Der Berg strahlt eine einzigartige Magie aus, obwohl die gegenüberliegenden Gipfel Eiger, Mönch und Jungfrau alpinistisch klingendere Namen tragen. Das Geheimnis seines Zaubers liegt nicht darin, ihn kühn und geschickt zu besteigen, sondern darin, so schnell wie möglich seine Hänge runterzubrettern – das Lauberhorn ist die skisportliche Herausforderung schlechthin.
Als Ernst Gertsch in den Urzeiten des Skifahrens die kühne Idee eines Rennens lancierte, wurde er ausgelacht. Gleichwohl trommelte er ein 500-Franken-Budget (heute 8,7 Millionen) zusammen. Am 1. und 2. Februar 1930 fanden am «Hore», wie es die Wengener nennen, die ersten Rennen statt, erst die Abfahrt, dann der Slalom, den die besten 40 der Abfahrt bestreiten durften. Diesen gewann Gertsch gleich selbst, trotz 5 Sekunden Zeitzuschlag wegen eines Torfehlers!
Die Piste führte über die Wengernalpbahn, über die eine Holzpritsche gelegt wurde. Wenn ein Zug nahte, entfernte man diese und unterbrach das Rennen. Athleten aus fünf Nationen nahmen teil, darunter auch Frauen. Eine als «Miss Carole» im Klassement aufgeführte Rennfahrerin liess 20 Männer hinter sich. In der Fachzeitung «Sport» schrieb der Chefredaktor nichtsdestotrotz: «Wir machen keinen Hehl daraus, dass Skifahren nicht der Sport der Frau ist.»
In den ersten 20 Jahren gaben die Einheimischen den Ton an. Karl Molitor gewann elfmal, davon sechsmal die Abfahrt. Er prägte den Satz: «Das Lauberhorn ist ein Meisterwerk des Herrgotts.» Auch Bernhard Russi, Pistenarchitekt und Skilegende ohne Verfalldatum, ist tief beeindruckt von diesem Wunderwerk der Natur: «Wenn du im Starttor stehst und die atem-beraubende Kulisse siehst, wirst du demütig.» Trotzdem hätte er bei seinem ersten Lauberhorn-Start vor lauter Bammel das Starthäuschen am liebsten durch die Hintertür wieder verlassen.
Die Lauberhorn-Abfahrt ist 4,5 Kilometer lang, länger als jede andere, und gnadenlos.

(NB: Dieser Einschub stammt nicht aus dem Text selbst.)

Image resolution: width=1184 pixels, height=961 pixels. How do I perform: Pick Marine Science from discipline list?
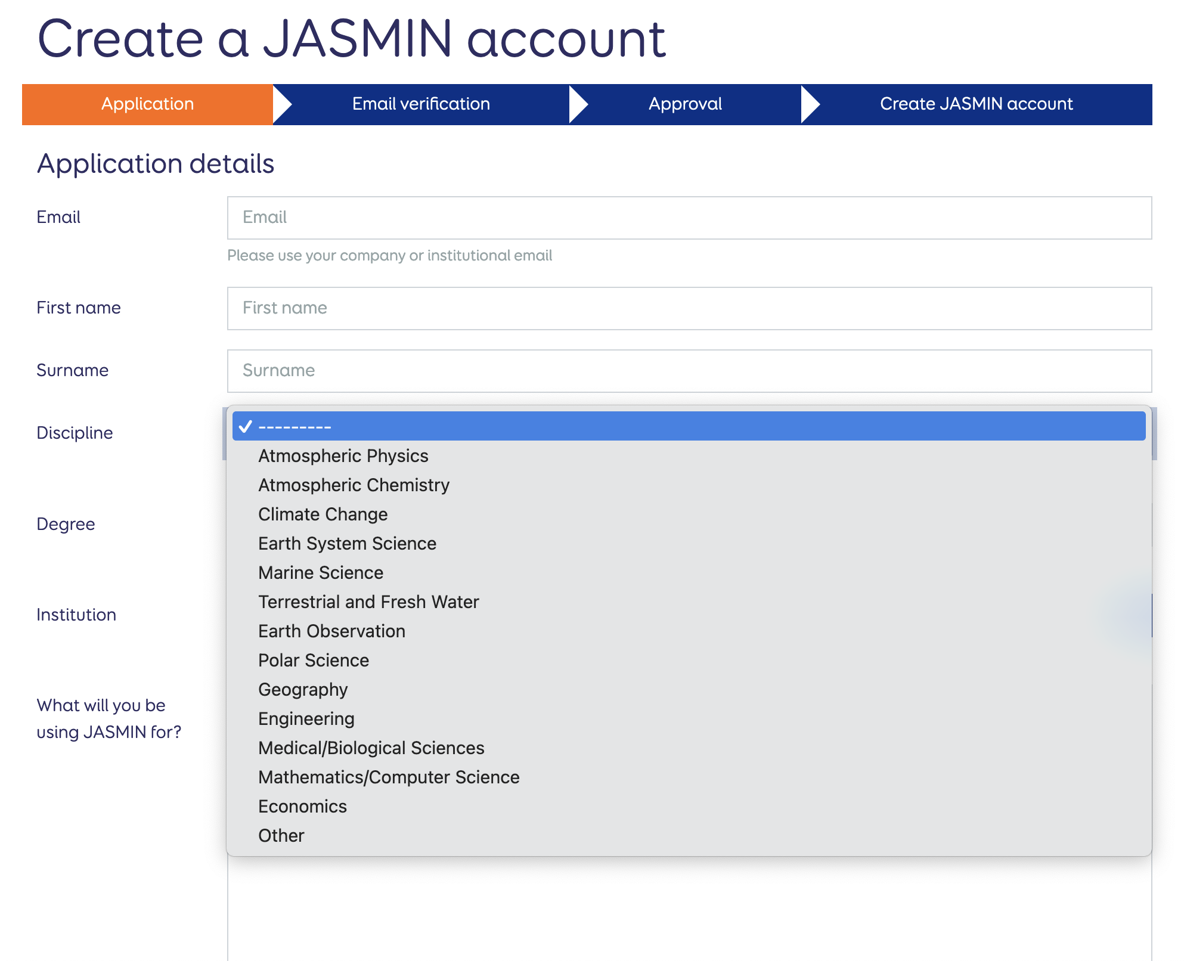[320, 572]
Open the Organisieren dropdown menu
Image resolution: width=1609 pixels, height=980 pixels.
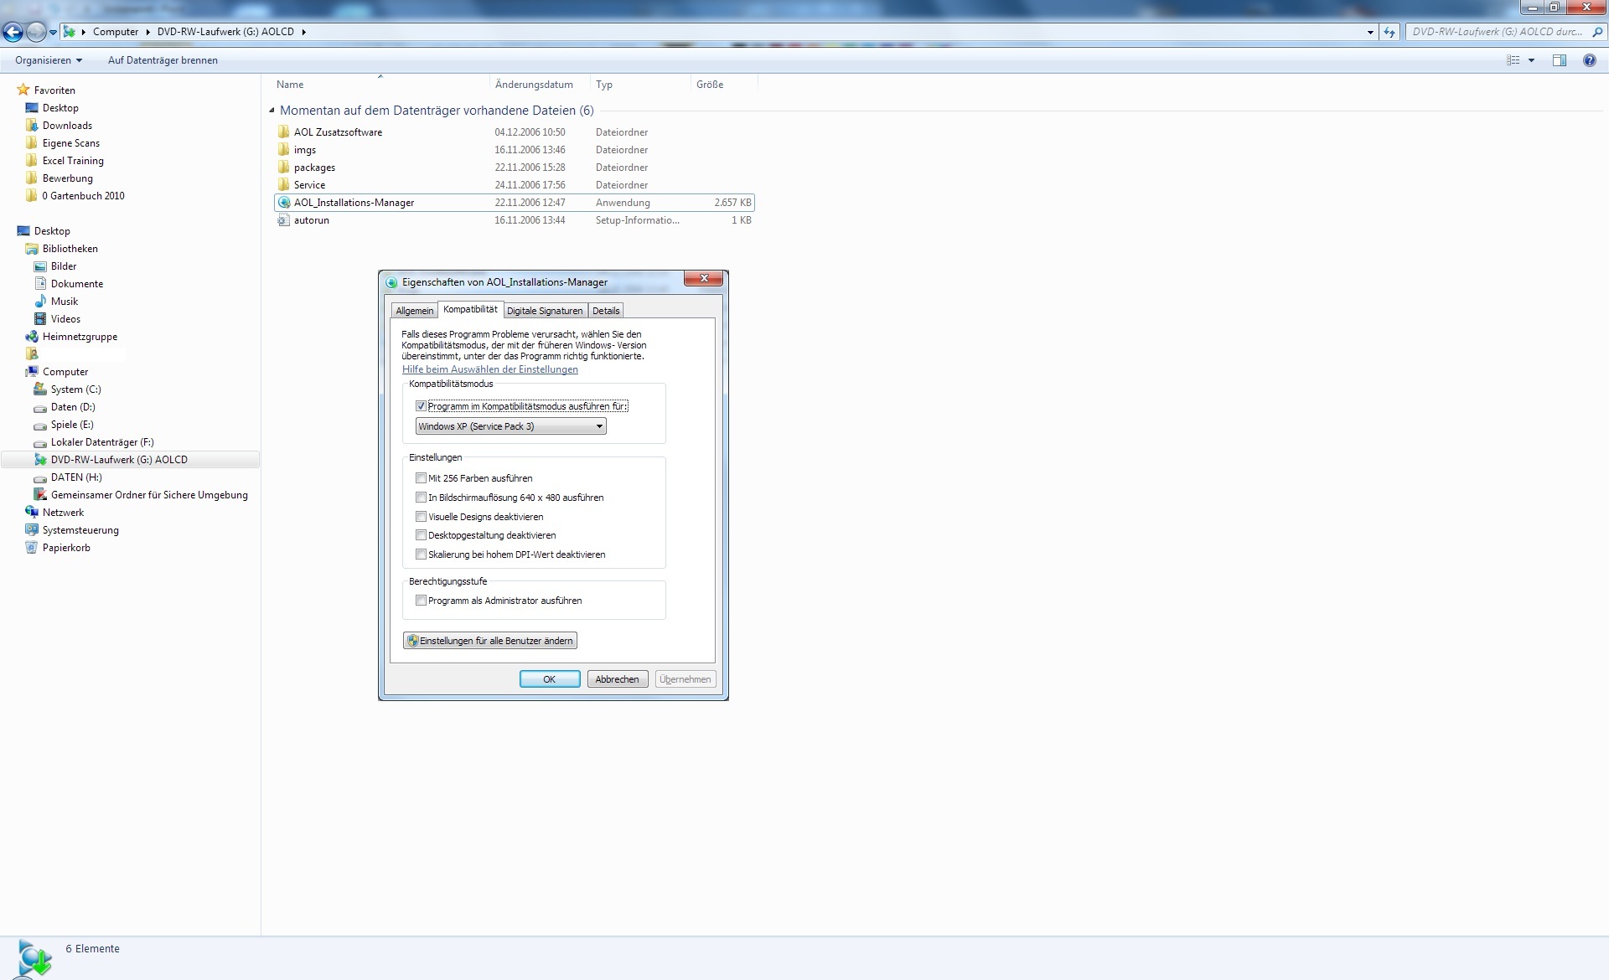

Triumph und Tragödie liegen nahe beieinander. Die Namen der Streckenabschnitte zeugen von schweren Stürzen. An der Minschkante brach sich Jos Minsch die Hüfte. Im Canadian-Corner landete fast das komplette Team Canada im Netz. Das Kernen-S warf Bruno Kernen ab. Und im Österreicher Loch gingen einst sieben Österreicher zu Boden, darunter Toni Sailer. Später siegte er viermal, wurde Schauspieler und ging als erster «Popstar» in die Skigeschichte ein.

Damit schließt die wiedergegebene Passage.